▸ EXCERPT TO READ
○ ○ ○ ○ ○ ○ ○

In order to get that data back and forth between the data centers, you could write a bunch of code or, when you’re starting to use streaming technologies, you’ve got the opportunity to replicate your stream of data and database between the two sides. MapR offers this replication service, which saved me (as a customer, twice) from having to code a lot of extra software. For the click streams, we used an open source piece of software, Divolte. With it, you can determine what types of actions you want to capture, as a customer is browsing the website, and it will stream them in.
What’s really important is the fact that I can load balance across these different cloud providers, which means that I have solid disaster recovery and business continuity in place, because I am across multiple clouds. They are, in fact, in different data centers in different parts of the country. But I like to take it a step further because, quite frankly, that’s not good enough for me. I don’t want people doing analysis up in my cloud providers because I have to operate and manage against a budget. I have to maintain the service level of operations for the website. As people in the business want to do more analysis on the data, I say, “Well, it just so happens that for my business, we already have an on-premises data center, and we already have the capital expenditure in place so I should use the investment I have when possible."
Now, this isn't for everybody, but the point here is that it doesn't matter if it's in the cloud, or if it's on-premises, or a mix, or any combination therein. I have a server somewhere else, so I actually replicate all of that data down to my on-premises data center. I can pick and choose which workloads to run in which places, based on cost. If my on-premises data center is already paid for, that's a pretty good cost. But if not, then for doing heavy workloads at intermittent intervals, I might want to go with some private cloud provider. All of these things are options. You're not locked in to any specific cloud provider.
When you look at the image above, you are in fact seeing a picture of cloud neutrality: there is no vendor lock-in; you pick and choose where you want to run, how you want to run, and what meets your needs.
Of course, it is extremely important to a Customer 360 use case that I can enable the sales team. In the on-premises side, I actually run analytics and build company profiles. I enrich individual profiles that have clicked on content on the website, given us their contact information, or downloaded a resource. We then have the ability to perform householding on groups of users from behind corporate firewalls and find all of the people from this company to identify which of my products they are interested in and then push that data to Salesforce.

○ ○ ○ ○ ○ ○ ○

▸ SET OF TASKS
a – Can you set down, word for word, the part of the cloud neutrality passage that opens with the words containing "Of course, it" and closes with "data to Salesforce."?
b – Could you resume the cloud neutrality passage from the point where it stops?

▸ INFORMATION SHOWN
○ ○ ○ ○ ○ ○ ○

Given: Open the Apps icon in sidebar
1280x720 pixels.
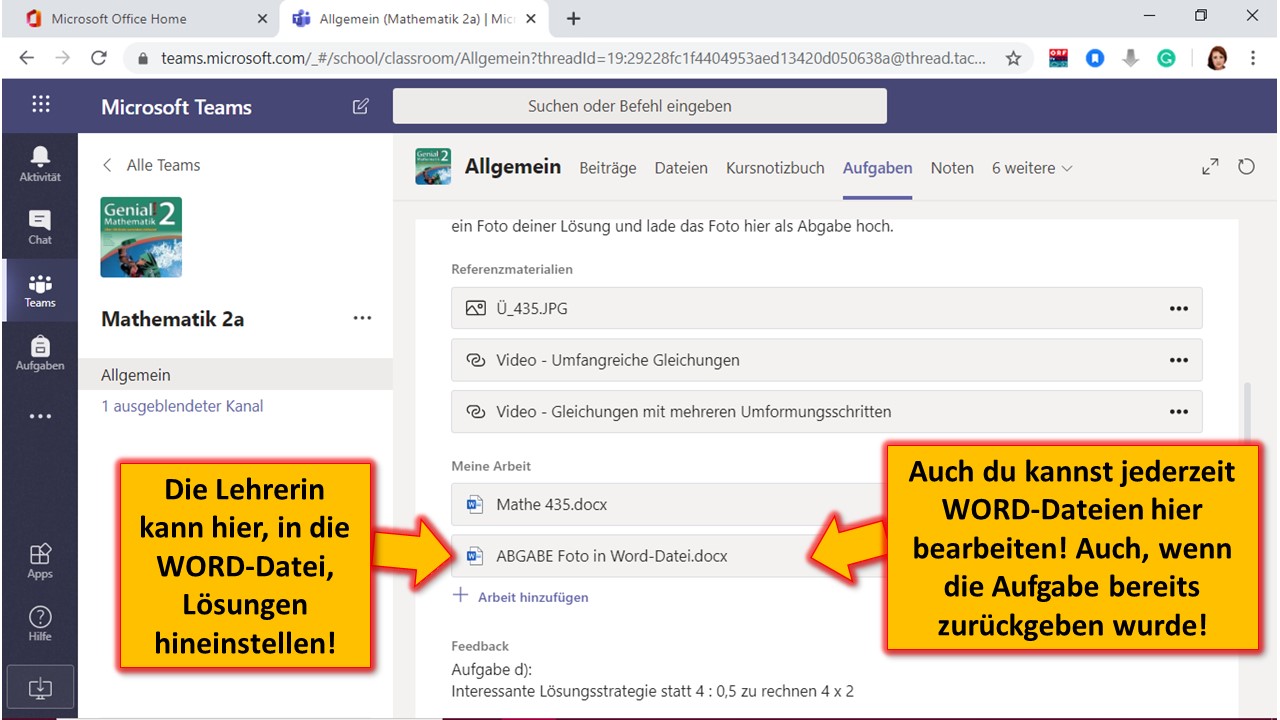Looking at the screenshot, I should tap(40, 560).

○ ○ ○ ○ ○ ○ ○

▸ TASK-BY-TASK RESULTS
a –
Of course, it is extremely important to a Customer 360 use case that I can enable the sales team. In the on-premises side, I actually run analytics and build company profiles. I enrich individual profiles that have clicked on content on the website, given us their contact information, or downloaded a resource. We then have the ability to perform householding on groups of users from behind corporate firewalls and find all of the people from this company to identify which of my products they are interested in and then push that data to Salesforce.

b –
There are point solutions available for all of the cloud processing scenarios shown in the previous image. You can build those out; you will get them to work if you put enough time into them. The problem, though, is that it is very expensive to stitch together. And it is rather fragile because you have a lot of “lines” between components in the system. Every connection between components in the system adds to the fragility of the platform. When you start looking at limitations for speed, scale, and reliability, whatever is the single weakest link in the chain will drive all of your scaling in this platform. If, for example, your database with user profiles has a 600-millisecond response time, but everything else has a 5-millisecond response time, you are going to have to scale the platform for the 600-millisecond server. It’s the nature of the beast. Keep this reality in mind because the circles are easy and, quite frankly, the lines are as difficult as anything you can imagine.
When we go from on-premises with spot solutions to the cloud, it's the same thing. Some people have a magical-utopian view that the cloud converges all of these circles into one, but it doesn't. If I'm on Amazon, and I put my data in S3, it's in S3. If I have it in my Elastic Block Storage, it's in Elastic Block Storage. If I have it in the Redshift, it’s in that data warehouse. You start seeing data being placed in different locations and being modeled different ways for different use cases. They are completely disconnected; you still have to connect the lines. They may be within one data center, or one virtual environment, but they are not converged data sets. You still have to move data around; you still have to perform ETL processes; you still have to build and execute the work. The lines are the hard part; I cannot stress it enough. You can build point solutions any day of the week and meet basic needs. Putting it in one distribution does not converge anything! To put it a different way, just because you put everything in a box doesn't mean they are actually connected to each other.
When you start looking at cloud processing requirements, you should be aware: location awareness is a really big deal, and global awareness is an even bigger deal. If I am considering multiple data centers, and I want to have a view of all of my data, be able to access it, and know its location, a single global namespace helps tremendously. Otherwise, I might have three data centers that don’t really know about each other, which may be fine for some, except there will not be continuous, coordinated data flows without a single global namespace. There will not be strong consistency by default. Consider omnidirectional replication between data centers. When in one data center, no big deal, but as soon as you go to another data center, the complexity level jumps up a magnitude or two. It’s a lot of extra work and a lot of extra overhead. Not having to think about those complexities is a big timesaver.
Organizations use containers to improve resource utilization, increase developer efficiency, and deploy microservices.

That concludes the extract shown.